Well, Clevon, unless the law is changed, the demise of the private betting shops may go first. I would say in two, three to four years from now, there would be no private betting shops if the existing law remains. Whereas, if the law changes to allow for a simple reasonable one flat annual tax, hopefully the private betting shops may survive. If not, local racing would not survive because they would have to close unless the Government supply them with a lot of money. And, Clevon, this law itself is bad law.
There is no ten per cent turnover tax nowhere in the world, except maybe one country which I cannot remember at this time. What the board wants to do is to place computers in all the private betting shops so that they can quantify exactly how much money is taken by every pool and how much tax they were supposed to pay.
They want to bring in computers from a state enterprise to put in private business. That is totally unconstitutional, but they say they could do it and I think they are proceeding with it, but it is not going to be that easy as we are going to take action against that.
Mr George, isn’t there any way you all can make private betting shops more attractive to bring back the punters who have gone underground and who are now betting on sports from foreign places?
The only answer is to drop the ten per cent tax…that is the only way we can survive, and we give punters all the benefits they are accustomed to. The BLB is of the opinion the private betting shops are not paying the right tax and that is absolutely incorrect.
What about the Arima Race Club?
Local racing will die even if we continue to pay the ten per cent tax, unless they remove from those facilities in Arima. It is derelict, the conditions are terrible including the paddock, the place hot and sweaty, and its customer service needs to be improved.
Of course there have been some improvements, but conditions are not up to standard.
So what is the answer?
I think that local horse racing could be a very nice and successful industry but it is going to fail in Arima. What they need to do is make representations to the Government to resuscitate Caroni, which was the original plan for a central facility.
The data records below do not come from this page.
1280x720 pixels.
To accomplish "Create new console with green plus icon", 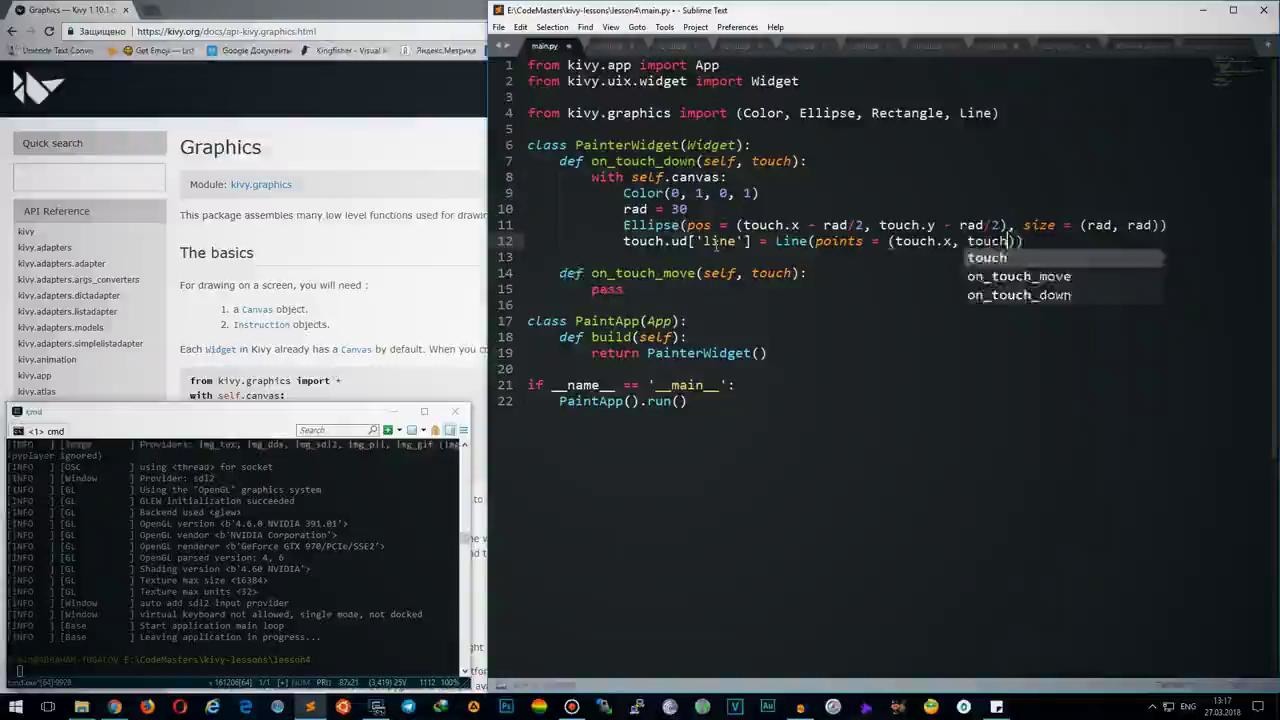I will [388, 430].
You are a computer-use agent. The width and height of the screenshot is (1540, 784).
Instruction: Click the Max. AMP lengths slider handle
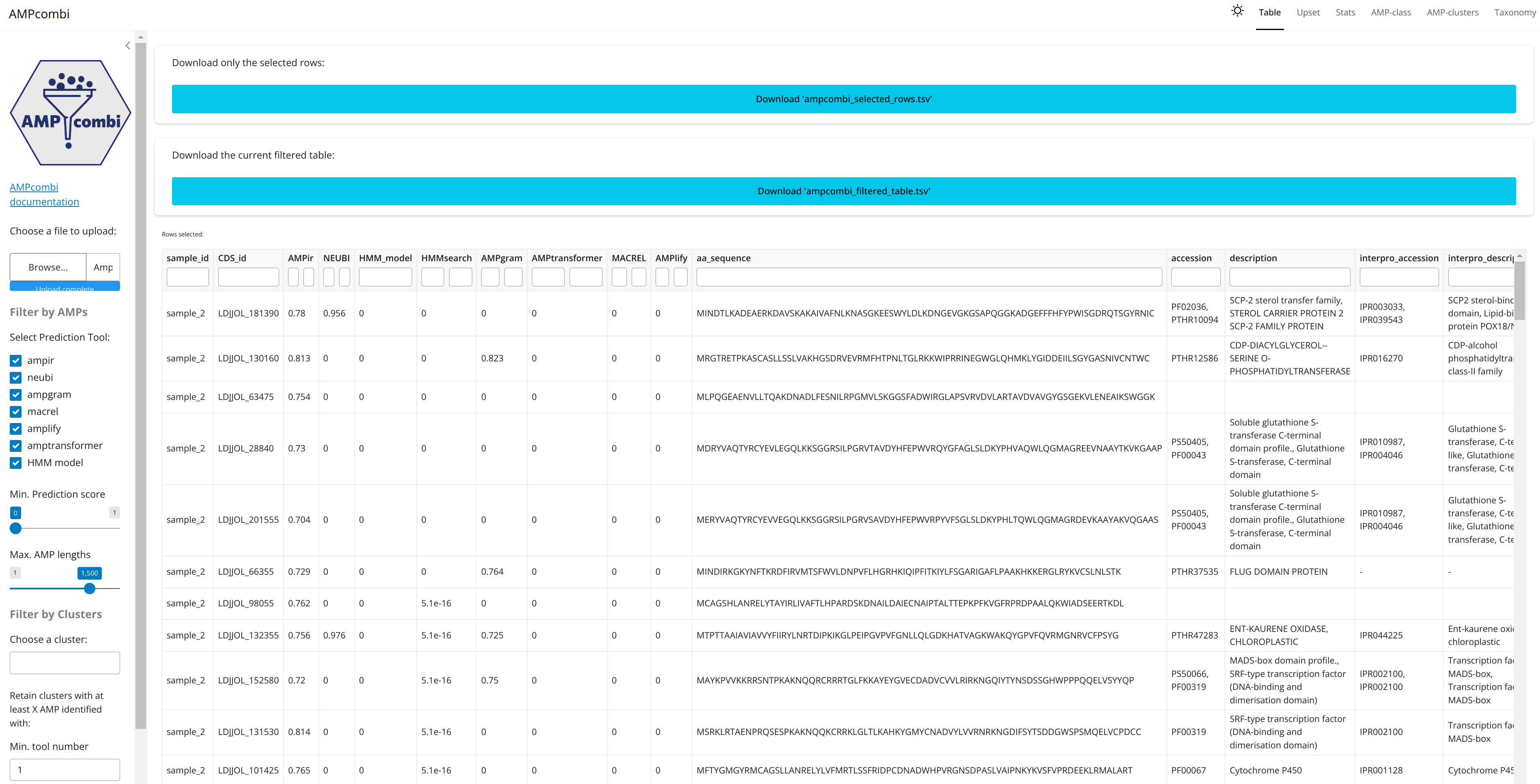click(90, 589)
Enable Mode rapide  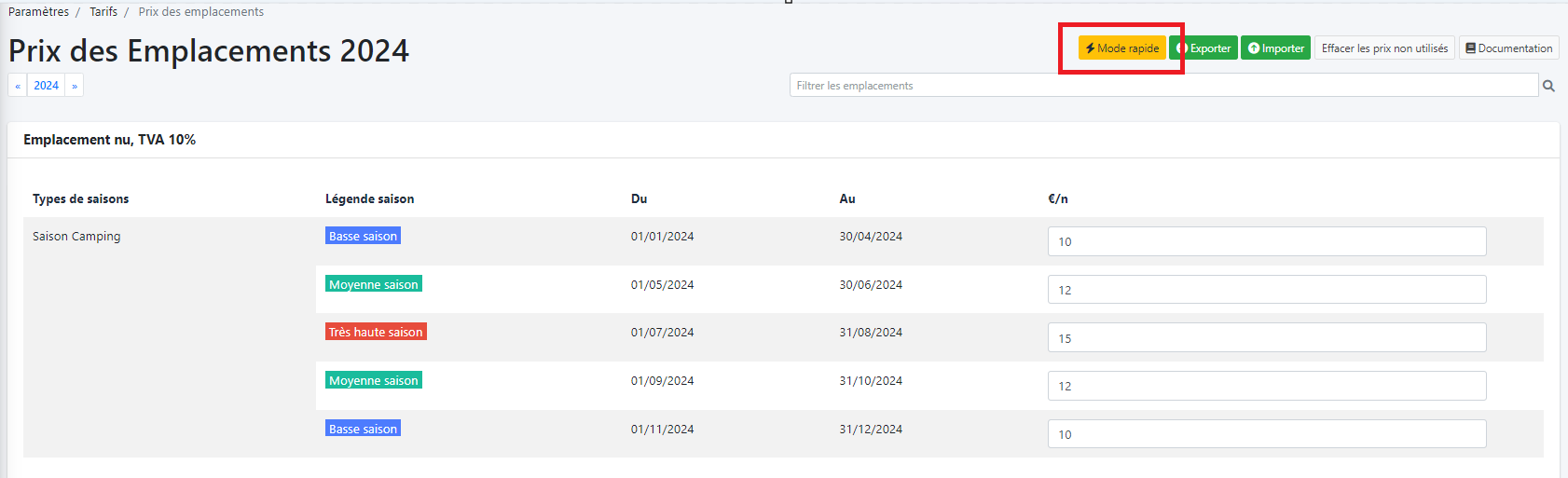tap(1122, 48)
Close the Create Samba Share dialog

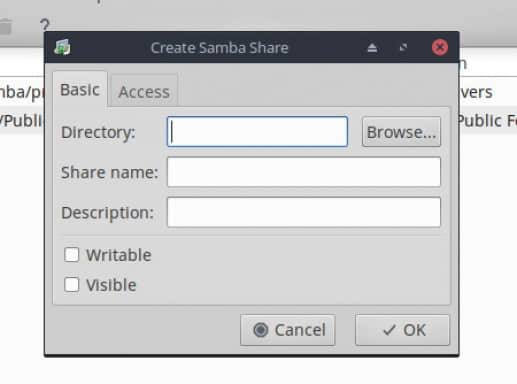(x=440, y=47)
A lot of the infrastructural work is still there and in fairly good shape.
The ARC (Arima Race Club) can sell its 70 acres of land to a private developer, use that money to continue finishing Caroni and any shortfall, the Government can do a soft loan and build a nice facility down there at Caroni. That was a very bad mistake that former PM George Chambers made in stopping Caroni because at that time we already had $57 million in the ground. The Government has a role to play in the survival of horse racing.